- **Text section**
————————

问题
From my understanding of Transactions, it can return null
for two reasons:
- There is actually no value at the node where the transaction is being performed.
- The local cache is empty as Firebase Cloud Functions is stateless. Therefore, it may return
null
the very first time and it will re-run the function.
My question is, how do we distinguish between these two cases? Or does firebase do the distinction by itself?
Myref.transaction(function(currentData) {
if(currentData != null) {
return currentData + 1;
} else {
console.log("Got null")
return;
}
}, function(error, committed, snapshot) {
if(!committed) {
// The transaction returned null.
// But don't know if it's because the node is null or
// because the transaction failed during the first iteration.
}
});
In the above example, the transaction callback will be passed null
both when the value at Myref
is non-existent and when it attempts to get the data in the very first try when executing the transaction.
If the value of Myref
is actually empty, I want the number 1238484
to be filled in there. If it is not, and the null
is actually being thrown because of a wrong read by the transaction, how do I make this distinction?
PS: Please don't suggest a listener at the node. Is there any other more effective way of doing this?

————————

- **Listed entries**
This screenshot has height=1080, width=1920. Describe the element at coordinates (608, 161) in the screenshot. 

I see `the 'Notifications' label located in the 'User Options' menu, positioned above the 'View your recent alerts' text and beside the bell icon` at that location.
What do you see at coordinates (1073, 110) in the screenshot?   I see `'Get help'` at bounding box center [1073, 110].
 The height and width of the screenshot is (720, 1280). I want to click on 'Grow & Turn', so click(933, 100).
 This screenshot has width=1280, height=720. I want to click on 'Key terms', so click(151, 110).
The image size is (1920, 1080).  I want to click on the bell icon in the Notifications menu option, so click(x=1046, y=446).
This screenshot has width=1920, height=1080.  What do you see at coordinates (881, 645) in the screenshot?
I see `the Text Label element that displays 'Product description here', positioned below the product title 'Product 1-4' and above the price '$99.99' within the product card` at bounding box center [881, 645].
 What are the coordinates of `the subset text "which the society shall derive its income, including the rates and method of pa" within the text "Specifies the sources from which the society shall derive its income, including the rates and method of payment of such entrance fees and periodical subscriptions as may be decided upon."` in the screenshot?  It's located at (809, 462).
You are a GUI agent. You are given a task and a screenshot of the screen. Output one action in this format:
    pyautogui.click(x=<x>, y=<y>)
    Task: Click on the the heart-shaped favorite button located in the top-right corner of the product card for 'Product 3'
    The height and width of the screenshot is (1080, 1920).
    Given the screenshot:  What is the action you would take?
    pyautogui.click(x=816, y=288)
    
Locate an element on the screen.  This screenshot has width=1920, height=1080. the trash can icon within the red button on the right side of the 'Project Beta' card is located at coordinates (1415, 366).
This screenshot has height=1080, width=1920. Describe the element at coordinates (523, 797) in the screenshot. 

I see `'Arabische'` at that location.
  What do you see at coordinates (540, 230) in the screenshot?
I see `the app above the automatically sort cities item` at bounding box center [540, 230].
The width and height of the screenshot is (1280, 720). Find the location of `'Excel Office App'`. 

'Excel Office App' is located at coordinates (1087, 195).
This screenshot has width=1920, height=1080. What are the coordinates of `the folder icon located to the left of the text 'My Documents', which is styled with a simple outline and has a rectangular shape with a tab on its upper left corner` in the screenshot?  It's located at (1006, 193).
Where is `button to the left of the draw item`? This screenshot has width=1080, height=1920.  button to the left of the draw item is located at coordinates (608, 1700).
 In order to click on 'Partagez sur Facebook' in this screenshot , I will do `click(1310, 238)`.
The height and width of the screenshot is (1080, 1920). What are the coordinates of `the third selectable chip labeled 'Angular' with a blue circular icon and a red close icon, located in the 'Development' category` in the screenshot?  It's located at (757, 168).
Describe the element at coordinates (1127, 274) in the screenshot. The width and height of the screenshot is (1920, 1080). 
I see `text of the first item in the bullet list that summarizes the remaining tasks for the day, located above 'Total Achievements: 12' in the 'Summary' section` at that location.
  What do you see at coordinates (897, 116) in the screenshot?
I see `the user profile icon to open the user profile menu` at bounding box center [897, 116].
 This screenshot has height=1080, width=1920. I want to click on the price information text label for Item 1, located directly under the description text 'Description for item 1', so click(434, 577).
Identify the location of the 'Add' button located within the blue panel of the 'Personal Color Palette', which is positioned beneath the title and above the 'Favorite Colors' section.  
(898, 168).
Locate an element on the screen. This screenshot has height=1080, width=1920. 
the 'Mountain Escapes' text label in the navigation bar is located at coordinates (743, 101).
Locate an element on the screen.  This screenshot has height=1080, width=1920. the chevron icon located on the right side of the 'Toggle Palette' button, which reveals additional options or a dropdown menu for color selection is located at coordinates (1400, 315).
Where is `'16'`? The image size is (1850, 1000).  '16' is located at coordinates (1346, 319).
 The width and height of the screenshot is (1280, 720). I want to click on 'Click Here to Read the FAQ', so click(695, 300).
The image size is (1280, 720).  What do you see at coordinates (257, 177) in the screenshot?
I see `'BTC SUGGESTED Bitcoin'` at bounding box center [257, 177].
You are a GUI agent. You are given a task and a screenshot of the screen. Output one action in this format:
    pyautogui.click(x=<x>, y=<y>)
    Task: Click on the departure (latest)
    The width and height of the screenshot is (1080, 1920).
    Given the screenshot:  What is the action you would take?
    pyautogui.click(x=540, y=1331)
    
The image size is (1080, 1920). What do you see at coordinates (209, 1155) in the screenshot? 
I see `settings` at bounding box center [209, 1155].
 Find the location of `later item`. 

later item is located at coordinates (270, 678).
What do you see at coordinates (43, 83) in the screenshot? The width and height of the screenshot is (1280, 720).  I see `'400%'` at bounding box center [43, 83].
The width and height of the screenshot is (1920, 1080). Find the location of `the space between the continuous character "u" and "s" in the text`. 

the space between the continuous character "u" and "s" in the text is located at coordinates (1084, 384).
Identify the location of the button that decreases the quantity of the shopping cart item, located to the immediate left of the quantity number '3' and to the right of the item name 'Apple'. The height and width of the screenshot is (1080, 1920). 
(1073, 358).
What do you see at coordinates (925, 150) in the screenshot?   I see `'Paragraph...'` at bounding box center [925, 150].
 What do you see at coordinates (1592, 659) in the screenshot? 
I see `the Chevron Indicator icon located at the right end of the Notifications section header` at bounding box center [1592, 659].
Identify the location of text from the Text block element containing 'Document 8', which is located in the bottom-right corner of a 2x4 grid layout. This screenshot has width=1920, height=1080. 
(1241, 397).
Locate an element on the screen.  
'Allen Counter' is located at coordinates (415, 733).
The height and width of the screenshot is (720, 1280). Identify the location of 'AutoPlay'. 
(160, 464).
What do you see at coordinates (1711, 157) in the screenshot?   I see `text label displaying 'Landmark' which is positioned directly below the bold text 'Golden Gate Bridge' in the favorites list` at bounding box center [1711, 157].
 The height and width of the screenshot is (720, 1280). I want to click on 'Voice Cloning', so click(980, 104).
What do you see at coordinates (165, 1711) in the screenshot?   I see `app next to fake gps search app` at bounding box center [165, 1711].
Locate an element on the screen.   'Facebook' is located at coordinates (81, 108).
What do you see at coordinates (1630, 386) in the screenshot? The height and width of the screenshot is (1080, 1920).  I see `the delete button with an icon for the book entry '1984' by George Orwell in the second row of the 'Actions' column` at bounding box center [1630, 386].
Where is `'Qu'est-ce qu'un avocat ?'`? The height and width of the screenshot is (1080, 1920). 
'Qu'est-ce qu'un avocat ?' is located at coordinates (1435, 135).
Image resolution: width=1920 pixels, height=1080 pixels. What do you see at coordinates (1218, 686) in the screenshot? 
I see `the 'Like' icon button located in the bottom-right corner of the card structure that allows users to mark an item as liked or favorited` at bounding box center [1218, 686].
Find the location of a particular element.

————————

- **Brief 1**
In the Firebase transaction question, what number does the writer want put at Myref if its value is actually empty?
- **Brief 2**
Write out the Firebase transaction question word for word, from "My question is, how" to "transaction returned null.".
Answer using only the text; nothing outside it applies.

- **Task solution 1**
1238484

- **Task solution 2**
My question is, how do we distinguish between these two cases? Or does firebase do the distinction by itself?
Myref.transaction(function(currentData) {
if(currentData != null) {
return currentData + 1;
} else {
console.log("Got null")
return;
}
}, function(error, committed, snapshot) {
if(!committed) {
// The transaction returned null.